Là aussi, nous sommes en plein dans les atavismes familiaux, là où remonte notre identité profonde (moi aussi je veux apporter ma pierre au débat sur l’identité nationale, c’est tellement fun !) Géographiquement voisins (boulevard Haussmann, amis de province), ces deux antiques grands magasins nous rappellent la grandiose ère du Second empire, quand le gentil capitalisme commença à prendre de l’ampleur… Oui oui oui j’ai appris ça que les magasins de même type ont tendance à se regrouper dans un même espace de chalandise car le gogo consommateur est du coup encouragé à réaliser sa destinée (consomme que tu consommes jusqu’à ce que mort s’ensuive). Le Printemps a même été béni par le curé de la Madeleine à son ouverture en 1865, c’est dire si tout ça est spirituel ! Bref, chez nous on est Galeries (et protestants). Mais d’aucun a su me convertir passagèrement au Printemps. Conclusion : ça se gère au coup par coup. Exemple : pour l’homme, le Printemps y a pas photo ; pour les montres de luxe idem (ouais je sais aucune constance politique) (mais moi j’ai pas de montre de luxe, juste je les regarde) (pensez à la reverso de Jaeger-Lecoultre, PLEASE, quand je serai une vieille rombière de droite) (sinon une Bréguet fera l’affaire) ; pour les jouets et les fringues de nana pas trop chères par contre, Galeries !! Bref, une longue pratique de la consommation pour les nuls est nécessaire.

T’es plutôt Gibert Jeune ou Gibert Joseph?

Ce point s’adresse exclusivement aux étudiants / wannabe intellos du quartier latin qui fouillent les librairies du coin. Je répondrai lapidairement à cette question: Gibert Joseph et y a même pas PHOTO!

T’es plutôt Hédiard ou Fauchon ?

Ben là t’es surtout un sale bourge.

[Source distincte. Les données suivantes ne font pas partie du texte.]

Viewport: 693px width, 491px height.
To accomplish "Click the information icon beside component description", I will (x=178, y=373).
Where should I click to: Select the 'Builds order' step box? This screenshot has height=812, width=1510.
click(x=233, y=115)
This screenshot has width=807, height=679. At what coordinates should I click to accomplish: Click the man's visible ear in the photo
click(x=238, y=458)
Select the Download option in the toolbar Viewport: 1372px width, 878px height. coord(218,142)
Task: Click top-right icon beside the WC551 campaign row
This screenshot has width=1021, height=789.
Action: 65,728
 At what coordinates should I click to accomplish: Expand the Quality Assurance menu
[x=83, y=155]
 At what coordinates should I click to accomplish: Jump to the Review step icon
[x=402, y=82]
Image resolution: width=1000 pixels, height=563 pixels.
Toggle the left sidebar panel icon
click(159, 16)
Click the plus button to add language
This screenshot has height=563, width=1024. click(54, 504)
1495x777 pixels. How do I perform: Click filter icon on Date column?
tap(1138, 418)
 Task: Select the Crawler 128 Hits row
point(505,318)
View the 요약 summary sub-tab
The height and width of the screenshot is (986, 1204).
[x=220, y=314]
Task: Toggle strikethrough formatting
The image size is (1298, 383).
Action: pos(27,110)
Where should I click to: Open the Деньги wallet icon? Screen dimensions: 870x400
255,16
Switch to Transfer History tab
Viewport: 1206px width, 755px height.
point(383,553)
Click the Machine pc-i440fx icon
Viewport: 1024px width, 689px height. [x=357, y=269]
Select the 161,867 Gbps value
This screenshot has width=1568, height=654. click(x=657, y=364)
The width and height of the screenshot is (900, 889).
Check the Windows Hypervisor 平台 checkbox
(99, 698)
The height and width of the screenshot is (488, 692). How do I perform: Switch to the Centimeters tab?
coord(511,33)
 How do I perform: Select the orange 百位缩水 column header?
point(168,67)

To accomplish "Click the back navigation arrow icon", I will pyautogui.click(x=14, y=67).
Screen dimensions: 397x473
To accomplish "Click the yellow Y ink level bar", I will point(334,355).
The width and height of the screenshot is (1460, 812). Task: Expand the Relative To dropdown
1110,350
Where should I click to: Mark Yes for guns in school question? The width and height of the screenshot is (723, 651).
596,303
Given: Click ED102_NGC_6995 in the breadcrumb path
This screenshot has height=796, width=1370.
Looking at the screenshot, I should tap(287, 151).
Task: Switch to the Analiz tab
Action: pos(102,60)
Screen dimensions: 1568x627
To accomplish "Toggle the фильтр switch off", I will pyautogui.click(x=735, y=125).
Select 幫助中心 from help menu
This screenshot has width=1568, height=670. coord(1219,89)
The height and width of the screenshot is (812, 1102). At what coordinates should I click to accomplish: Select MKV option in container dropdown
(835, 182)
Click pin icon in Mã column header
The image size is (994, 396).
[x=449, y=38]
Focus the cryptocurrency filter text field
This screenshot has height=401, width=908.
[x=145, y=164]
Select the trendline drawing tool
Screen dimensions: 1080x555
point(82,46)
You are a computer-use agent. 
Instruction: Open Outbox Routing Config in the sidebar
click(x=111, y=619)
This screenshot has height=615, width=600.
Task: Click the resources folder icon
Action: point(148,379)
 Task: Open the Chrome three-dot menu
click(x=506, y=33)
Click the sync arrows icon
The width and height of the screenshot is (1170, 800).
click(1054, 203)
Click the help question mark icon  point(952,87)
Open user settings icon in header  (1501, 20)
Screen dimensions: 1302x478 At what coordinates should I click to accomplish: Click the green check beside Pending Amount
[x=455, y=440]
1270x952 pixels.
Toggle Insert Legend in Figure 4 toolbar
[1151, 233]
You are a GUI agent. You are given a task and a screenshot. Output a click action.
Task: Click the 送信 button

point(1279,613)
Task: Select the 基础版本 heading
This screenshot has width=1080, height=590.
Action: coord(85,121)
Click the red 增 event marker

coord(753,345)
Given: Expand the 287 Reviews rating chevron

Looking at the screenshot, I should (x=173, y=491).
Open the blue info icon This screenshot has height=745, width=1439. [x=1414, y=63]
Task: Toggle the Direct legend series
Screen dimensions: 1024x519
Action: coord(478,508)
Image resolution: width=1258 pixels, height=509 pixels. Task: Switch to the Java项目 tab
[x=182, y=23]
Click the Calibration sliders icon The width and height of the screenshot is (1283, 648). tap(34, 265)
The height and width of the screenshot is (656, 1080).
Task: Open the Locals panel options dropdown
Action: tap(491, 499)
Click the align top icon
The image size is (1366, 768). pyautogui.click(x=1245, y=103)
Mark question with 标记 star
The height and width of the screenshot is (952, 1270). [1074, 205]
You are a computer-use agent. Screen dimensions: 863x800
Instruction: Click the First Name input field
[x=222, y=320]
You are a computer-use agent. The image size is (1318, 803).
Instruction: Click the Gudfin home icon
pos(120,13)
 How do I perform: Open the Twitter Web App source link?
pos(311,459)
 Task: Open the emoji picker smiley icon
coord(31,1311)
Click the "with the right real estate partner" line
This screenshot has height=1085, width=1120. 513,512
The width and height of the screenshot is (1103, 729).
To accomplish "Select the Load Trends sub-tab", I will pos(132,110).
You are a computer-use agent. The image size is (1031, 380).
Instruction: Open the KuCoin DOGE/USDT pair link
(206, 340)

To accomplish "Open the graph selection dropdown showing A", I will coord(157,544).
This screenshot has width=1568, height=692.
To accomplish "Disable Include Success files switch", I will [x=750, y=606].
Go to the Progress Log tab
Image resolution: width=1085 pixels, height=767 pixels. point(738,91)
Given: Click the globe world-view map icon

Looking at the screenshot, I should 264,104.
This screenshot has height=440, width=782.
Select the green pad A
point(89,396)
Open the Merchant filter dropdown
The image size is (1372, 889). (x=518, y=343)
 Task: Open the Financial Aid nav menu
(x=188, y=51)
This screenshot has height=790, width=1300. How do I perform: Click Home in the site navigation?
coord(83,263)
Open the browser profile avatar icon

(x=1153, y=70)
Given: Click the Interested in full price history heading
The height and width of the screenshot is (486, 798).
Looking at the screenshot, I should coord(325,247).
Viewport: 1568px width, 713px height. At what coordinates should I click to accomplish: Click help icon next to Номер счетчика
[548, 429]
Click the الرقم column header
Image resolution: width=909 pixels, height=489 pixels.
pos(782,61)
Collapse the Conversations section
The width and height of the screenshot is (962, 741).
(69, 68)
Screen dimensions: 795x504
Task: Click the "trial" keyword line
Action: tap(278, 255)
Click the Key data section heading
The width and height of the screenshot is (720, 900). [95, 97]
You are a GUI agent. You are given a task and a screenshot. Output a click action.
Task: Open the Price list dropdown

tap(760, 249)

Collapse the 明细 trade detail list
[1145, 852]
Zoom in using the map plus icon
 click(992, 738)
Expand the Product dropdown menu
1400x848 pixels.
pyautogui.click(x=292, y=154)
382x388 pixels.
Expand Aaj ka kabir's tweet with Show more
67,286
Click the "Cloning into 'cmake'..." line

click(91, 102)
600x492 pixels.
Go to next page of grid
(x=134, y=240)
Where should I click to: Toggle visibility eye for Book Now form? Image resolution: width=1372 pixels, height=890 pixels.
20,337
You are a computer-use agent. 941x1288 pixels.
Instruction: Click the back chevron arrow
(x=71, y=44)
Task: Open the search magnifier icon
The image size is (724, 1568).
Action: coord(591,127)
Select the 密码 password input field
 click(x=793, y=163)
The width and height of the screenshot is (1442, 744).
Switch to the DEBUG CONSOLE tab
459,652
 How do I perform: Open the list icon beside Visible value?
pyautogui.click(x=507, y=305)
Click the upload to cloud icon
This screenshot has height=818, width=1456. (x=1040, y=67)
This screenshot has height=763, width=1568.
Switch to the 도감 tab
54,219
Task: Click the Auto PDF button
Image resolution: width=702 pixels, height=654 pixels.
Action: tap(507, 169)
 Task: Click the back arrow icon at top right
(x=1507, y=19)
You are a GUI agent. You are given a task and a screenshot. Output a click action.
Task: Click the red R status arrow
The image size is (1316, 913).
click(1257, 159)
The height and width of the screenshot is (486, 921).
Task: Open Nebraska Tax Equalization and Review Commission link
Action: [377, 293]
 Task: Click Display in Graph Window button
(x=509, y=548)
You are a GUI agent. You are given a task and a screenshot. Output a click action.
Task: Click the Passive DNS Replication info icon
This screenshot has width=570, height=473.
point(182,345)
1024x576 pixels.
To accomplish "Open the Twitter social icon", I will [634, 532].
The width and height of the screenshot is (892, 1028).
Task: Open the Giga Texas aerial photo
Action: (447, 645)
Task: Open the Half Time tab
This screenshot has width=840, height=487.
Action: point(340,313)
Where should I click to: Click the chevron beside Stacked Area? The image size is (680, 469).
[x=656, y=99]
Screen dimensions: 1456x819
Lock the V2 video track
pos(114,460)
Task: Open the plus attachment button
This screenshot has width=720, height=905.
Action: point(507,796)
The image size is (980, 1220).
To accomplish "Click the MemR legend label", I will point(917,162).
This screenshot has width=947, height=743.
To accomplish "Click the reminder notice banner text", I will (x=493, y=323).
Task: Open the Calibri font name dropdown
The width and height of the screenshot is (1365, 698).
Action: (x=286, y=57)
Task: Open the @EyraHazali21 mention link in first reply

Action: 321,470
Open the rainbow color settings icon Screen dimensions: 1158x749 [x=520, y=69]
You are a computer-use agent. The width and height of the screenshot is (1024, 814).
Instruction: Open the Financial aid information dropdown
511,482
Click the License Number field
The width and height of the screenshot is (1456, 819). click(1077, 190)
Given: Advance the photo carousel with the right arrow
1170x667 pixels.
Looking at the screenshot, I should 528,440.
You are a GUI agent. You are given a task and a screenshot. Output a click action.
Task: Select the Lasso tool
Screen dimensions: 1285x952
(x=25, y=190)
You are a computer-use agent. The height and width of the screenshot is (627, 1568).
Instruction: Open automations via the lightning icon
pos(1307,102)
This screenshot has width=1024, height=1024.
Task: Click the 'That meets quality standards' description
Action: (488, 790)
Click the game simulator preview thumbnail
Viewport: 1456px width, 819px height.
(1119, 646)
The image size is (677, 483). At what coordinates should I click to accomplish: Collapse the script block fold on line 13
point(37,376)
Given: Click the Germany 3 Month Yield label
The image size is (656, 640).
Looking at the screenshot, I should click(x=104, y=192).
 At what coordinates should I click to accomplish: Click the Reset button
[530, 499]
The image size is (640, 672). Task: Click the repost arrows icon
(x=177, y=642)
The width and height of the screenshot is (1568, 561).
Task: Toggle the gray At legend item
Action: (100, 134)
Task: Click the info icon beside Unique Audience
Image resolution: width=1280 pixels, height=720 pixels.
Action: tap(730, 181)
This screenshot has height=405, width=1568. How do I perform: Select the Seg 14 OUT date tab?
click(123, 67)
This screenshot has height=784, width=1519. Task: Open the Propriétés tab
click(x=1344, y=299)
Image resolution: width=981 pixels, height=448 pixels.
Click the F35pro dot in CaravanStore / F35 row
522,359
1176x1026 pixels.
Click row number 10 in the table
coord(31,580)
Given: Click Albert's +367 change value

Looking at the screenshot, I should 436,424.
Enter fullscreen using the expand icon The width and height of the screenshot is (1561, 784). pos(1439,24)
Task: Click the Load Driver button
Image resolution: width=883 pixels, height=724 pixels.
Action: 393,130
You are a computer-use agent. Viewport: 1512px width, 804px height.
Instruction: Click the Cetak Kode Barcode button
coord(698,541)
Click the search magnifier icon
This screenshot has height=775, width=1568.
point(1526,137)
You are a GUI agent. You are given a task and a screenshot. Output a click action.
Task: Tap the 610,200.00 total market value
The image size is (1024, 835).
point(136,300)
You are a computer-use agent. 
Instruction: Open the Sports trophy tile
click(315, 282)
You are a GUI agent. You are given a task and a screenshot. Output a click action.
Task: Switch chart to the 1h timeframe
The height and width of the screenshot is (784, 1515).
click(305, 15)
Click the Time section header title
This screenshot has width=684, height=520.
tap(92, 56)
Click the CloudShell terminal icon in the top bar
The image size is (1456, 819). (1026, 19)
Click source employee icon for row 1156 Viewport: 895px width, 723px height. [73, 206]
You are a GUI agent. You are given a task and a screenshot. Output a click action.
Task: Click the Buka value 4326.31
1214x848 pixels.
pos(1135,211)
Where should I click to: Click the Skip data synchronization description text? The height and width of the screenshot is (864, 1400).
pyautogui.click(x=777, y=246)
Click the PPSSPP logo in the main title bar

Sors immédiatement de ta Porsche garée place de la Madeleine et descends dans les couloirs de la ligne 8 du métro respirer un peu les remugles de la classe populaire. Ah oui, ça fait du bien, hein ! Peut-être même que tu rencontreras une charmante petite esthéticienne que tu épouseras après lui avoir passé au pied la deuxième chaussure de la paire de Louboutin à la bonne taille… Ah non pardon ça c’est Cendrillon (c’est vrai que l’ascension sociale par le mariage c’est quand même un gros kif) (youhou, l’émir du Qatar ?? Je suis là !!) Vivement un petit casse chez Hédiard pour une redistribution aux clodos, comme au bon vieux temps du gauchisme (enfin moi j’dis ça j’dis rien).